After the donations were distributed our priests set up a room where they would fit those needing the reading glasses we had brought to Haiti and, in the same room, they offered to pray with those requesting prayer. Patients were seen all day, until dusk, because there is no electricity available there. Those not seen that day were asked to return two days later for our second clinic, and they did! In our two days of clinic we saw and treated nearly three hundred patients, including almost as many children as adults, most with gastrointestinal, skin or urinary or female problems.
Minor surgical procedures were occasionally performed but a few patients had problems for which care in Port-au-Prince needed to be arranged. The patients, as was our experience all over the island, were friendly and appreciative. Safety was not a concern here on La Gonave. We loaded up for our return to the compound, for dinner, conversation about the day, Compline using the New Zealand prayer book, and a good night’s rest.
The team joined Pere Vil for Sunday worship services at St. Francis where Fr. Tryggvi Arnason was the celebrant and Fr. Joe Carnes Ananias offered a moving sermon, translated by Marc Henri for the Haitians. After lunch, three of us returned to the Bill Rice Clinic to check out the equipment used in an inoperative, simple solar panel/battery system. We had checked out that equipment at the rectory earlier and reported our findings to the group coming in November to bring whatever was needed for rehabbing the systems. Our group visited the nearby beach after the Sunday service.

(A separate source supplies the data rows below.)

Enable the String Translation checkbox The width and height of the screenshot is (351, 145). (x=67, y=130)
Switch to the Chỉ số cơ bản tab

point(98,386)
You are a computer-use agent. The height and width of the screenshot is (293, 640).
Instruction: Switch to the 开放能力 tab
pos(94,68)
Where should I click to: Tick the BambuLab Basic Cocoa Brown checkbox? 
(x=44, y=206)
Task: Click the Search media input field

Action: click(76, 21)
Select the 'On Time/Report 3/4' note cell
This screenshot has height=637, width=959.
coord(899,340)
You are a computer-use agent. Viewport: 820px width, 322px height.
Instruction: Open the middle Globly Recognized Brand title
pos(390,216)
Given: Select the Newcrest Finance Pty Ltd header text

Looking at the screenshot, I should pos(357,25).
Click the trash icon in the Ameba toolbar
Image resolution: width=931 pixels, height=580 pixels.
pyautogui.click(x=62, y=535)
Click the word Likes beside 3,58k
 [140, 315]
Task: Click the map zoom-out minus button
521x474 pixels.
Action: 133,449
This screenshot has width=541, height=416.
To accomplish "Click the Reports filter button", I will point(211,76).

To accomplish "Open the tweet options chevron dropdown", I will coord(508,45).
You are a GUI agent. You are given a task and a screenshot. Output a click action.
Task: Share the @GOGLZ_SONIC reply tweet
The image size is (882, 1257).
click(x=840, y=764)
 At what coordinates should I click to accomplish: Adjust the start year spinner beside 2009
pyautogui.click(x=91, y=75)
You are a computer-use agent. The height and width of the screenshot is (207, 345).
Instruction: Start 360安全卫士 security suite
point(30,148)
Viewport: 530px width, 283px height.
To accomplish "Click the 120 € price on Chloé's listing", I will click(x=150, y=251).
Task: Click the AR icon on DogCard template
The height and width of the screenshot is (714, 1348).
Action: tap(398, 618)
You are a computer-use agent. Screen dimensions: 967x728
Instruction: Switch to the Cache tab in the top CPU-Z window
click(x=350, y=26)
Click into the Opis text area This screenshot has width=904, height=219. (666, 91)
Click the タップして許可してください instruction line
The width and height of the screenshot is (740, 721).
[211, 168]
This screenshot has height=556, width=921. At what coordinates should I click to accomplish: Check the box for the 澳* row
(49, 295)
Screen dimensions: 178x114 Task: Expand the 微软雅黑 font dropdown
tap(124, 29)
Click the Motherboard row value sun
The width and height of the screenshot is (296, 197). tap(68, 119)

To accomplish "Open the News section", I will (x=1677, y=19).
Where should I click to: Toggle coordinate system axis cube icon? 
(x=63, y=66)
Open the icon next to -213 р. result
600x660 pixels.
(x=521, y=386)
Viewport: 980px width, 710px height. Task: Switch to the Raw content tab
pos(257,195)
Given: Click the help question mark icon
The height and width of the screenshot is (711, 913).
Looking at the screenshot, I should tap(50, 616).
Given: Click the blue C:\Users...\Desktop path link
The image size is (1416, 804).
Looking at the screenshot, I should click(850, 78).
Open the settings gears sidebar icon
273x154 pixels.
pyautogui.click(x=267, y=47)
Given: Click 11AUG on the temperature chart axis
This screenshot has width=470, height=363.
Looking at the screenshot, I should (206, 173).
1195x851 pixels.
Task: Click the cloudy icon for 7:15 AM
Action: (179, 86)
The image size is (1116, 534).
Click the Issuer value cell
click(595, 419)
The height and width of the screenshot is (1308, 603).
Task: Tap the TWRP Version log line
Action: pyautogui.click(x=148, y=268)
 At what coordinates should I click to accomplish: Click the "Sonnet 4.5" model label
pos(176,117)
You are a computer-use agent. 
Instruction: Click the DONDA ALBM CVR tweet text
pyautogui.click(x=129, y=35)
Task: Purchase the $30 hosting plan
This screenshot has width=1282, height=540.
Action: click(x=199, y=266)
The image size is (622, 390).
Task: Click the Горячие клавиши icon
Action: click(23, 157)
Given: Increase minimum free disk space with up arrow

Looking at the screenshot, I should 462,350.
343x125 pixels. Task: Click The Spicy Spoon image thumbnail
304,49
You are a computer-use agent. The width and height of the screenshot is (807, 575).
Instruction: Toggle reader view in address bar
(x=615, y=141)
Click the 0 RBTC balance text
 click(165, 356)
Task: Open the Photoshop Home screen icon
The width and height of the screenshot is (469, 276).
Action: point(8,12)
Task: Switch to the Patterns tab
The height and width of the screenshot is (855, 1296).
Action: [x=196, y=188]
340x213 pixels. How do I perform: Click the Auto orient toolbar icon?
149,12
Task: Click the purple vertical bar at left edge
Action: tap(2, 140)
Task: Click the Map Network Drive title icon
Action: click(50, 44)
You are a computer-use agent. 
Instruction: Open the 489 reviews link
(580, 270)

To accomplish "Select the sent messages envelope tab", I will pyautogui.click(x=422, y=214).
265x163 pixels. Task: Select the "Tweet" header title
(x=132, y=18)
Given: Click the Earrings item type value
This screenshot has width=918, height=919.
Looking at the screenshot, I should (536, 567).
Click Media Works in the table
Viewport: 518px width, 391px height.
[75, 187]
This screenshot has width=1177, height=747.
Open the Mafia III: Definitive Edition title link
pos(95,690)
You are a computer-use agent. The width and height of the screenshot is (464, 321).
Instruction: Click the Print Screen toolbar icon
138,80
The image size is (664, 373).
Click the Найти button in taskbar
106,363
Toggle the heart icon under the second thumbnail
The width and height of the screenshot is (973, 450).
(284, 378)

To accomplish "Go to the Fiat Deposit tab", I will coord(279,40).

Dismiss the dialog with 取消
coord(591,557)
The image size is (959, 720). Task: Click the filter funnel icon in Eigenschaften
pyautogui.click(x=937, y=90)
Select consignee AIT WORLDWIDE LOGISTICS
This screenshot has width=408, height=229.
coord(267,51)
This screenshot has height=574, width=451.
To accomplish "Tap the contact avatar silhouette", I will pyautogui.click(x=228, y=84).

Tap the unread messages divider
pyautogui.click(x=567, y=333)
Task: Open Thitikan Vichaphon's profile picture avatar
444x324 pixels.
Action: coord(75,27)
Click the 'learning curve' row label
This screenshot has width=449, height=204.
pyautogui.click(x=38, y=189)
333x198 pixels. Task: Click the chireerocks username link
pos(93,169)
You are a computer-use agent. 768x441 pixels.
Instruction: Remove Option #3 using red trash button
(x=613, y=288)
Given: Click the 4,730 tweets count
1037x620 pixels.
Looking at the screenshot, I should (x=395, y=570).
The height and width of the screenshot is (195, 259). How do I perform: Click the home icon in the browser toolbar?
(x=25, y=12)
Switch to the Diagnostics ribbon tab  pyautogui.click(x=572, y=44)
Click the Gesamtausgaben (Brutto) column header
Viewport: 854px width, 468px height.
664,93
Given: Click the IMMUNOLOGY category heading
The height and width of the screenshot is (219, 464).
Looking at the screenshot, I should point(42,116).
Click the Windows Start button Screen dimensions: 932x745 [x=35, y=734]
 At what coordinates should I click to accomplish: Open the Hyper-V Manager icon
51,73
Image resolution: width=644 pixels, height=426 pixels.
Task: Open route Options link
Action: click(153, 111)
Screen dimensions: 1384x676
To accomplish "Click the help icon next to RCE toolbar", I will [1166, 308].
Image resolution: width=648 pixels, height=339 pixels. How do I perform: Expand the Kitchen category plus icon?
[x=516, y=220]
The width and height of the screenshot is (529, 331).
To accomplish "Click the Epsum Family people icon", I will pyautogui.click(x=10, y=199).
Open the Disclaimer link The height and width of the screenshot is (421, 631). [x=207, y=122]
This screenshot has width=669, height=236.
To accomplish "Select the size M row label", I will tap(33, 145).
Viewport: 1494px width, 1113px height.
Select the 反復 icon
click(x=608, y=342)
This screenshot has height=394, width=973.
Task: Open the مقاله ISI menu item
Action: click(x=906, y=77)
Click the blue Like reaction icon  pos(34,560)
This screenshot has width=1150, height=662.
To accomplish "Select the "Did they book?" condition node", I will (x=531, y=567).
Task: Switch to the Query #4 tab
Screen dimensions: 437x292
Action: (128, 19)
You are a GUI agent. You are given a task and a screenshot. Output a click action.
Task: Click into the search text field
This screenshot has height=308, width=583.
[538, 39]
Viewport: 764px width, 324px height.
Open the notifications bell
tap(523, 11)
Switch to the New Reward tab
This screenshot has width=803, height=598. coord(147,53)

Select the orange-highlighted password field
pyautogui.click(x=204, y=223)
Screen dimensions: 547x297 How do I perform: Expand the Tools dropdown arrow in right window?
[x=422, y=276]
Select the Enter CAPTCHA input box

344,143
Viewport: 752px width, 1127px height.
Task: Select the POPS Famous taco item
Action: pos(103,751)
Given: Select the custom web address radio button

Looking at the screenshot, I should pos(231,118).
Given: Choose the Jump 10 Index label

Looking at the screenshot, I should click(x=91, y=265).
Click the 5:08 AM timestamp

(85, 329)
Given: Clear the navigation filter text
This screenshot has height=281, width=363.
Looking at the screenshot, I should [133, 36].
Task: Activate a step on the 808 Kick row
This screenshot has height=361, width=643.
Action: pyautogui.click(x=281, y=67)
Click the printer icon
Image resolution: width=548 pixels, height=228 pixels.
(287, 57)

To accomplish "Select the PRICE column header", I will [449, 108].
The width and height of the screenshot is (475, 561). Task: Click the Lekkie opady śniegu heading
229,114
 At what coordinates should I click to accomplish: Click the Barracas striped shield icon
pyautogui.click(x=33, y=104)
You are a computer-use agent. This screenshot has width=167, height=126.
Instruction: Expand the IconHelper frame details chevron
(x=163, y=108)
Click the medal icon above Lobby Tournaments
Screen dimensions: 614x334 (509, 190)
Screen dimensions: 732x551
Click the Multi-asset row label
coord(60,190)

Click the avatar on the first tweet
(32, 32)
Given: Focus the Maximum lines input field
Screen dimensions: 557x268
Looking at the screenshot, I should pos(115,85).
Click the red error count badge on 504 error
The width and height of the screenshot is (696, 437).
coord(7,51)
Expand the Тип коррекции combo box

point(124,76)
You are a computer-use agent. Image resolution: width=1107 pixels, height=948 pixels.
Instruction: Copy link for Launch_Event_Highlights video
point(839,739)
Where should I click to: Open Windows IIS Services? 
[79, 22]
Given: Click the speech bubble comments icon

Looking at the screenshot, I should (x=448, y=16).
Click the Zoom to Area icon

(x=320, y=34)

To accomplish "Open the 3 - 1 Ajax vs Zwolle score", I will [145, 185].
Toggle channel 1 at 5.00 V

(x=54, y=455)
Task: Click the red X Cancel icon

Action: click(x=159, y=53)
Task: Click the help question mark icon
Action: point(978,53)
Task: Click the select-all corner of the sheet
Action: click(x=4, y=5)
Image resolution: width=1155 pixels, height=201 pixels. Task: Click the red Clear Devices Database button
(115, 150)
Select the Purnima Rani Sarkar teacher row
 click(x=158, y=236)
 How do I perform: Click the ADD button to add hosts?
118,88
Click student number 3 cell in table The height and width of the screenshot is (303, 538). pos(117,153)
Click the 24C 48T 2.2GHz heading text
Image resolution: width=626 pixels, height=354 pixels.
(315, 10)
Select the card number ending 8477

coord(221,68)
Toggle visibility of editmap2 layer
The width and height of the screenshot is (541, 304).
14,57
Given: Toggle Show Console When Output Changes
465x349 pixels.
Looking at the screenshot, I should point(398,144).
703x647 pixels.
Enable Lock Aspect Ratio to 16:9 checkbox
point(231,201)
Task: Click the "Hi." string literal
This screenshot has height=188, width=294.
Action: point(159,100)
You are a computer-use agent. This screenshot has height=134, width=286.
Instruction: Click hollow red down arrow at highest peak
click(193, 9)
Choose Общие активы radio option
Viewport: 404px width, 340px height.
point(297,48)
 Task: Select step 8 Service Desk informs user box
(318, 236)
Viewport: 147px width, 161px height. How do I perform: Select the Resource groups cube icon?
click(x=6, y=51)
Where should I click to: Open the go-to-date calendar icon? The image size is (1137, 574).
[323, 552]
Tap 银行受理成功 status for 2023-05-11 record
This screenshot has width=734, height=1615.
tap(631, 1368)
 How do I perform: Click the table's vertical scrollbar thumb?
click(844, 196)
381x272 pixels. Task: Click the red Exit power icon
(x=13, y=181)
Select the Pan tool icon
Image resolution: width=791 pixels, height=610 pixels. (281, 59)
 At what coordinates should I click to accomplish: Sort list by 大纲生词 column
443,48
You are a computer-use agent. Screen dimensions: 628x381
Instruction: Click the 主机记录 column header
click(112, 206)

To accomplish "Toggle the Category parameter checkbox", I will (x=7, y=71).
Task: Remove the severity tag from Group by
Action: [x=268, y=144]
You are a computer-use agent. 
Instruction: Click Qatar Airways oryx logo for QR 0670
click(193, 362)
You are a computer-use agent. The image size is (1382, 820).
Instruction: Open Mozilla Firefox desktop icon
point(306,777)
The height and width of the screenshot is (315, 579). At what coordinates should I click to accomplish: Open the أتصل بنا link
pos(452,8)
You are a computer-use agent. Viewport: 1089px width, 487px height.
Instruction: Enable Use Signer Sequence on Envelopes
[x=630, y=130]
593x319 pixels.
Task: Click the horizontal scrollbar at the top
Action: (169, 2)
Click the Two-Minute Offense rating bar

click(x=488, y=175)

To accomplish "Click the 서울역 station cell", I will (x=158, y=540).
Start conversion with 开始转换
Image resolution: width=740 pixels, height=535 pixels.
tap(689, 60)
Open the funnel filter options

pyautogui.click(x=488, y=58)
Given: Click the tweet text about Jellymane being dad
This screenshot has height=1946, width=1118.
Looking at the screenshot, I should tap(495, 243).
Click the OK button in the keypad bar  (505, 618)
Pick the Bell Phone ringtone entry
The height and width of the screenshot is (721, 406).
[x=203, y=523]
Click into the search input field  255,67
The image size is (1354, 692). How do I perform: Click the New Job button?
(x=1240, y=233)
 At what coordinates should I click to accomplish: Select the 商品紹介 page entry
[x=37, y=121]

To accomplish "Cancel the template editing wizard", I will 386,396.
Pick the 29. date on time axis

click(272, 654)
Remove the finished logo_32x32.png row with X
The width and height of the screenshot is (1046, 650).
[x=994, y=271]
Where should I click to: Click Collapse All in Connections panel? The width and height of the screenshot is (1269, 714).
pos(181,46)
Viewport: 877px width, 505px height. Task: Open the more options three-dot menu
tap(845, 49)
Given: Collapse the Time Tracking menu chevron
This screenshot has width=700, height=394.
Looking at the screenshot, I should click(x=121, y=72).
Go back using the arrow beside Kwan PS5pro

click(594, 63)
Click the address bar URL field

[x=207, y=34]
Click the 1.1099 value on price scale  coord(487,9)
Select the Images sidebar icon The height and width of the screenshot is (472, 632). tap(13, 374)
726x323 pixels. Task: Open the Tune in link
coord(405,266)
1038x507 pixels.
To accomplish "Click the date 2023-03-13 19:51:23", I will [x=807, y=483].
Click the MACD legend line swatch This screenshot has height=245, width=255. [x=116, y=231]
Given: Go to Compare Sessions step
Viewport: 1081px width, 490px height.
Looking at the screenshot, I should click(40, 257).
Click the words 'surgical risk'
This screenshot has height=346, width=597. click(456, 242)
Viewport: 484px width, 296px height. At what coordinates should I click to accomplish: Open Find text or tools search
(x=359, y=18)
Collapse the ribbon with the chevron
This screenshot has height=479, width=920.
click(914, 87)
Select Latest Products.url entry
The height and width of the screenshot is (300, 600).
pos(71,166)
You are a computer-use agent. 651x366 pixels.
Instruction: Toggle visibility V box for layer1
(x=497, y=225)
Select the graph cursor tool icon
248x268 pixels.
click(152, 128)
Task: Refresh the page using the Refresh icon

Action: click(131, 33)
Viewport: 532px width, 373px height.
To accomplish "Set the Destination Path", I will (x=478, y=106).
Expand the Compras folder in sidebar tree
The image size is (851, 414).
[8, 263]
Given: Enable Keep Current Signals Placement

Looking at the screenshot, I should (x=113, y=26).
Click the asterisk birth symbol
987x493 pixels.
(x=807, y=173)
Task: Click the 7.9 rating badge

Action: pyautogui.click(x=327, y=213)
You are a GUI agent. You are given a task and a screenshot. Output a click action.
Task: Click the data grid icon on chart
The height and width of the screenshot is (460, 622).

Several Haitian boys joined us to play with the more athletic of our group who were lifting the boys up and tossing them into the water, to the delight of all.
On Monday we returned to Gros Mangle via truck and van for our second medical clinic. We saw nearly two hundred patients that day and met with the local leaders to hear their thoughts on our clinics. We sought input on the priorities they expressed for other needs, such as continuation of the recently initiated school lunch program, using Stop Hunger Now meals, a safe, smooth school yard in which to play, a well to provide safe water (drilling of one or two wells is scheduled for December), teacher salaries support (both of our churches are doing this now), support of the recently initiated village health worker program, continuation of the new maternity midwife monthly visits, and provision of furniture for the chapel and school. The needs are so great.
As dusk approached, we packed up after inventorying the remaining medical supplies and medications to be given to the Bill Rice Clinic, received a report from the local leader on the money donated by those we had seen, took our group picture and bade the village goodbye. Many of our group chose to ride back in the open truck-bed, enjoying a beautiful sunset.
At dinner that evening Marc invited us to share our feelings and impressions. That was a perfect ending to a wonderful experience for us all. After Compline we packed for our early morning ferry departure back to the mainland. After arriving there, we toured the huge city of Port-au-Prince, visiting Marc Henri’s school and viewing the ubiquitous tap-tap taxi pickups, the remaining hulks of the January 2010 earthquake’s devastation, and the rising new Supreme Court building overlooking the moving Toussaint sculpture on the main square. Soon we were off to the airport for our late flights home and a farewell dinner at the Miami airport.